> EXCERPTED PASSAGE:
• • • • •
The agreement seeks to draw a line under years of wrangling over compensation for the incident in the south-eastern state of Minas Gerais, which killed 19 people and caused extensive environmental damage. The settlement will take the mining companies’ indemnity bill to about $30bn.

“These resources will allow us to do justice in reparations to the families directly affected,” Jorge Messias, Brazil’s attorney-general, said after announcing the agreement.

The settlement comes just days after the High Court in London began hearing a separate multibillion-pound lawsuit brought against the two miners on behalf of about 620,000 alleged victims.

The plaintiffs, including 2,000 businesses, 46 municipalities and 65 faith-based organisations, previously put the value of their claims at $36bn, before interest and inflation.

Cacique Bayara, right, leader of the Pataxo Geru-Tucuna village in Minas Gerais, and Gelvana Rodrigues, wearing a T-shirt with an image of her son Thiago, who died as a result of the 2015 dam collapse, stand outside London’s High Court on Monday
Cacique Bayara, right, leader of the Pataxo Geru-Tucuna village in Minas Gerais, and Gelvana Rodrigues, whose son died in the disaster, stand outside London’s High Court on Monday © Jaimi Joy/Reuters

The case is among the most complex of a new breed of high-value lawsuits hitting the English courts, fuelled in part by the rise of funds that specialise in financing litigation.

The Mariana disaster occurred in November 2015 when a structure holding mining waste ruptured, unleashing an avalanche of mud that swamped villages and contaminated hundreds of kilometres of waterways all the way to the Atlantic Ocean. 

Four years after the disaster, another of these so-called tailings dams operated by Vale ruptured and collapsed in the nearby Brumadinho township of Minas Gerais, killing 270 people.

The tragedies prompted authorities in Brazil to pass legislation phasing out the use of upstream tailings dams, which are cheaper to construct but are considered more hazardous than downstream alternatives.

At the centre of the settlement on Friday was the payment by the mining groups of more than R$100bn in new compensation to the Brazilian government. The money, which will be paid over 20 years, will be directed towards socio-environmental reparations in the Mariana region.
• • • • •
> RECORDS PROVIDED:
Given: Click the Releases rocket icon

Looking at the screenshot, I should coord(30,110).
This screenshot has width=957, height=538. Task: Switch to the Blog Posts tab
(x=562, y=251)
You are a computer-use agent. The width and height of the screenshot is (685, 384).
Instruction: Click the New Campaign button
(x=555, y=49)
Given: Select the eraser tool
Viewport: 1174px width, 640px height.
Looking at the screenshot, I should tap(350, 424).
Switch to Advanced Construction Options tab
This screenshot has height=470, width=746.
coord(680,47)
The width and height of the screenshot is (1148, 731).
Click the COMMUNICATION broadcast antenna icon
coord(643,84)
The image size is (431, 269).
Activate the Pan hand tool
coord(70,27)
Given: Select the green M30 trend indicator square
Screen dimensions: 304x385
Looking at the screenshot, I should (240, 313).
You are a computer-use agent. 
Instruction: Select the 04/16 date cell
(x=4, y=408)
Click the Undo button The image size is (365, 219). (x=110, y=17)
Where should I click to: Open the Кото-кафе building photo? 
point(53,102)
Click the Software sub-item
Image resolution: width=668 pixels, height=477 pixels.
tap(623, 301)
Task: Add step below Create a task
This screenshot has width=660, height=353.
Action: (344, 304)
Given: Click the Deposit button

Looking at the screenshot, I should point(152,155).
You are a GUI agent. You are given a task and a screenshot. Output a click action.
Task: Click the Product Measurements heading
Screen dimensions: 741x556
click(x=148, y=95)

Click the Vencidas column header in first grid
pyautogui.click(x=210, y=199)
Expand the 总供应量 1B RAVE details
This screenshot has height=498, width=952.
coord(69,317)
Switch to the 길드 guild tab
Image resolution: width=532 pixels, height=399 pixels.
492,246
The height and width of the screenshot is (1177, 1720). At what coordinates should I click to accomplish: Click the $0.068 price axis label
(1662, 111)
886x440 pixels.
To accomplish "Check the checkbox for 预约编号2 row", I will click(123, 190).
• • • • •
> THINGS TO DO:
**A)** Name each kind of plaintiff that the Mariana settlement article lists as part of the London lawsuit, with the number given for each.
**B)** Answer these questions from the Mariana settlement article, one per line:
(i) How many people did the Mariana incident kill?
(ii) In what month and year did the Mariana disaster occur?
(iii) Over how many years will the new compensation to the Brazilian government be paid?
**C)** Extend the article on the Mariana dam settlement, picking up after its final sentence.
The lines are not needed for any of the work here.

> FINAL ANSWERS:
**A)**
2,000 businesses
46 municipalities
65 faith-based organisations

**B)**
(i) 19 people
(ii) November 2015
(iii) 20 years

**C)**
A further R$32bn will be paid by the companies for “environmental and social reparation actions”, such as resettlements and compensation programmes.

The total package includes compensation of about $6,000 for each person affected by the incident, which increases to almost $17,000 if the person affected was engaged in agriculture or fishing.

The new payouts come on top of the almost R$38bn that BHP and Vale have already spent through the Renova Foundation that was set up in response to the disaster.

Mike Henry, chief executive of BHP, said the companies were committed to “do what’s right” towards the Brazilian people, while Gustavo Pimenta, the boss of Vale, described the “definitive” settlement as a “mutually beneficial resolution for all parties”.

However, Tom Goodhead, chief executive of UK law firm Pogust Goodhead, which is representing the claimants in London, said the companies’ settlement with the Brazilian government “only serves to highlight exactly why the proceedings in the English courts are so critical”.

Victims had “not been consulted” and the London case would make it “more difficult for multinational corporations more broadly to neglect their responsibility to the communities in which they operate”.

Thiago Alves, co-ordinator of the Movimento dos Atingidos por Barragens, an organisation for victims affected by dam disasters in Brazil, said the $6,000 payout per person was “insufficient”.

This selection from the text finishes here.